WORK TO COMPLETE:
Duplicate these lines without any changes, covering every one of the records.

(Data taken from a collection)
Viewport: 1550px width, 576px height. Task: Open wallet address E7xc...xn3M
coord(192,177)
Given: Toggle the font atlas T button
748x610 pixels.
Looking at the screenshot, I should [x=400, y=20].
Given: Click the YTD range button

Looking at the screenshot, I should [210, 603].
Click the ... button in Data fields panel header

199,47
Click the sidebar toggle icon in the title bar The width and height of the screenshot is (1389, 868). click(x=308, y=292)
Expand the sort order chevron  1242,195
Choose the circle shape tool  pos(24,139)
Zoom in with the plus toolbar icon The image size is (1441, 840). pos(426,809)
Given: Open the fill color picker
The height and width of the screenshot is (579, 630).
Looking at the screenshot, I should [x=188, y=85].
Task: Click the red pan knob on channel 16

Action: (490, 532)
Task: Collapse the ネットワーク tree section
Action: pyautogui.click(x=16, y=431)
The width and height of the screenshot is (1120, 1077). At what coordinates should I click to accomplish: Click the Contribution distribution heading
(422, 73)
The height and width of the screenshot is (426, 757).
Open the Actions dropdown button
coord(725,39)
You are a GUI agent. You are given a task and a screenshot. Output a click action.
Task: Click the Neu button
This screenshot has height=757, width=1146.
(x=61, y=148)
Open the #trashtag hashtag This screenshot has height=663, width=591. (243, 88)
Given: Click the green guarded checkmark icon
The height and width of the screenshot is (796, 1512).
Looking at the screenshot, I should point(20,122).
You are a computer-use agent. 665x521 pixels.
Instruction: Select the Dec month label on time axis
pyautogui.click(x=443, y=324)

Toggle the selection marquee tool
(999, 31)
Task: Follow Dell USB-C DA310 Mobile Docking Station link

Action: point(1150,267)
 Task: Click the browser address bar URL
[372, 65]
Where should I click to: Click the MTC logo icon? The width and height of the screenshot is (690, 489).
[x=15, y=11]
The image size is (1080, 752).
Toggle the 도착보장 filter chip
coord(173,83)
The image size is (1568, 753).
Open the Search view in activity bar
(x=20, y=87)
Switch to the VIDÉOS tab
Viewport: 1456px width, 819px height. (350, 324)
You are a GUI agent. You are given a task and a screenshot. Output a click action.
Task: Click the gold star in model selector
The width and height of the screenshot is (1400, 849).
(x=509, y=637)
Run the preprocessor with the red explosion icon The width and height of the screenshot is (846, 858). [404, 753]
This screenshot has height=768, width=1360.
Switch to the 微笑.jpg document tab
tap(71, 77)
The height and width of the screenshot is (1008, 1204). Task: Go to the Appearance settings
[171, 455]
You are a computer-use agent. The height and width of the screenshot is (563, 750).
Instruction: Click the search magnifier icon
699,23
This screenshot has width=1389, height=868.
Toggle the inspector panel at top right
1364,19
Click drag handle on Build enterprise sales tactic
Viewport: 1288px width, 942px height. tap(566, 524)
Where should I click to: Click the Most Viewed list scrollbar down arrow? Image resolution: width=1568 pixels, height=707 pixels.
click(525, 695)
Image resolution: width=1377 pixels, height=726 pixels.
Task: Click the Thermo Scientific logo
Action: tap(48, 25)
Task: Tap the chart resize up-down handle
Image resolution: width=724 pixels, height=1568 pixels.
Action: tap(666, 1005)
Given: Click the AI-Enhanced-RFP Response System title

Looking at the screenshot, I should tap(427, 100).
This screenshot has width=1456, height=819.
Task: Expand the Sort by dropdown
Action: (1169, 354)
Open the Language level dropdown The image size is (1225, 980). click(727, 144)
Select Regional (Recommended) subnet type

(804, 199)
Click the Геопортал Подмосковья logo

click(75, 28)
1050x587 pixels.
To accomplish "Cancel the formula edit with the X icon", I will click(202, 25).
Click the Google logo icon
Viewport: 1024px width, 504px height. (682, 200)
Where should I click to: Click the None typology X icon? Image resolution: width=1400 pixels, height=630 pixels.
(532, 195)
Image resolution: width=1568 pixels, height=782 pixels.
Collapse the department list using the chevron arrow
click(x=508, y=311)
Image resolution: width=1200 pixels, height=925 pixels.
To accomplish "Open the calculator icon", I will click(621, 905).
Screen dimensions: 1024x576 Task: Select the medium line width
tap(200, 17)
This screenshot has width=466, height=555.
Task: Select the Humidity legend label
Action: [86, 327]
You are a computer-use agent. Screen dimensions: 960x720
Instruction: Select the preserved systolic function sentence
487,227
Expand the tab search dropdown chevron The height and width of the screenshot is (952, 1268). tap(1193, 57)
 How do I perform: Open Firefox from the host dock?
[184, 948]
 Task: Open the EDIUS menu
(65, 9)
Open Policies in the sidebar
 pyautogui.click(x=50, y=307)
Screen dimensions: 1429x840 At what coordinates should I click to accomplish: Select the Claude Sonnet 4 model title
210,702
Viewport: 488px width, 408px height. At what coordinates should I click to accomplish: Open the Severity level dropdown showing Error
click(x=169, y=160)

OUTPUT OF THE EXERCISE:
Viewport: 1550px width, 576px height. Task: Open wallet address E7xc...xn3M
coord(192,177)
Given: Toggle the font atlas T button
748x610 pixels.
Looking at the screenshot, I should [x=400, y=20].
Given: Click the YTD range button

Looking at the screenshot, I should [210, 603].
Click the ... button in Data fields panel header

199,47
Click the sidebar toggle icon in the title bar The width and height of the screenshot is (1389, 868). click(x=308, y=292)
Expand the sort order chevron  1242,195
Choose the circle shape tool  pos(24,139)
Zoom in with the plus toolbar icon The image size is (1441, 840). pos(426,809)
Given: Open the fill color picker
The height and width of the screenshot is (579, 630).
Looking at the screenshot, I should [x=188, y=85].
Task: Click the red pan knob on channel 16

Action: (490, 532)
Task: Collapse the ネットワーク tree section
Action: pyautogui.click(x=16, y=431)
The width and height of the screenshot is (1120, 1077). At what coordinates should I click to accomplish: Click the Contribution distribution heading
(422, 73)
The height and width of the screenshot is (426, 757).
Open the Actions dropdown button
coord(725,39)
You are a GUI agent. You are given a task and a screenshot. Output a click action.
Task: Click the Neu button
This screenshot has height=757, width=1146.
(x=61, y=148)
Open the #trashtag hashtag This screenshot has height=663, width=591. (243, 88)
Given: Click the green guarded checkmark icon
The height and width of the screenshot is (796, 1512).
Looking at the screenshot, I should point(20,122).
You are a computer-use agent. 665x521 pixels.
Instruction: Select the Dec month label on time axis
pyautogui.click(x=443, y=324)

Toggle the selection marquee tool
(999, 31)
Task: Follow Dell USB-C DA310 Mobile Docking Station link

Action: point(1150,267)
 Task: Click the browser address bar URL
[372, 65]
Where should I click to: Click the MTC logo icon? The width and height of the screenshot is (690, 489).
[x=15, y=11]
The image size is (1080, 752).
Toggle the 도착보장 filter chip
coord(173,83)
The image size is (1568, 753).
Open the Search view in activity bar
(x=20, y=87)
Switch to the VIDÉOS tab
Viewport: 1456px width, 819px height. (350, 324)
You are a GUI agent. You are given a task and a screenshot. Output a click action.
Task: Click the gold star in model selector
The width and height of the screenshot is (1400, 849).
(x=509, y=637)
Run the preprocessor with the red explosion icon The width and height of the screenshot is (846, 858). [404, 753]
This screenshot has height=768, width=1360.
Switch to the 微笑.jpg document tab
tap(71, 77)
The height and width of the screenshot is (1008, 1204). Task: Go to the Appearance settings
[171, 455]
You are a computer-use agent. The height and width of the screenshot is (563, 750).
Instruction: Click the search magnifier icon
699,23
This screenshot has width=1389, height=868.
Toggle the inspector panel at top right
1364,19
Click drag handle on Build enterprise sales tactic
Viewport: 1288px width, 942px height. tap(566, 524)
Where should I click to: Click the Most Viewed list scrollbar down arrow? Image resolution: width=1568 pixels, height=707 pixels.
click(525, 695)
Image resolution: width=1377 pixels, height=726 pixels.
Task: Click the Thermo Scientific logo
Action: tap(48, 25)
Task: Tap the chart resize up-down handle
Image resolution: width=724 pixels, height=1568 pixels.
Action: tap(666, 1005)
Given: Click the AI-Enhanced-RFP Response System title

Looking at the screenshot, I should tap(427, 100).
This screenshot has width=1456, height=819.
Task: Expand the Sort by dropdown
Action: (1169, 354)
Open the Language level dropdown The image size is (1225, 980). click(727, 144)
Select Regional (Recommended) subnet type

(804, 199)
Click the Геопортал Подмосковья logo

click(75, 28)
1050x587 pixels.
To accomplish "Cancel the formula edit with the X icon", I will click(202, 25).
Click the Google logo icon
Viewport: 1024px width, 504px height. (682, 200)
Where should I click to: Click the None typology X icon? Image resolution: width=1400 pixels, height=630 pixels.
(532, 195)
Image resolution: width=1568 pixels, height=782 pixels.
Collapse the department list using the chevron arrow
click(x=508, y=311)
Image resolution: width=1200 pixels, height=925 pixels.
To accomplish "Open the calculator icon", I will click(621, 905).
Screen dimensions: 1024x576 Task: Select the medium line width
tap(200, 17)
This screenshot has width=466, height=555.
Task: Select the Humidity legend label
Action: [86, 327]
You are a computer-use agent. Screen dimensions: 960x720
Instruction: Select the preserved systolic function sentence
487,227
Expand the tab search dropdown chevron The height and width of the screenshot is (952, 1268). tap(1193, 57)
 How do I perform: Open Firefox from the host dock?
[184, 948]
 Task: Open the EDIUS menu
(65, 9)
Open Policies in the sidebar
 pyautogui.click(x=50, y=307)
Screen dimensions: 1429x840 At what coordinates should I click to accomplish: Select the Claude Sonnet 4 model title
210,702
Viewport: 488px width, 408px height. At what coordinates should I click to accomplish: Open the Severity level dropdown showing Error
click(x=169, y=160)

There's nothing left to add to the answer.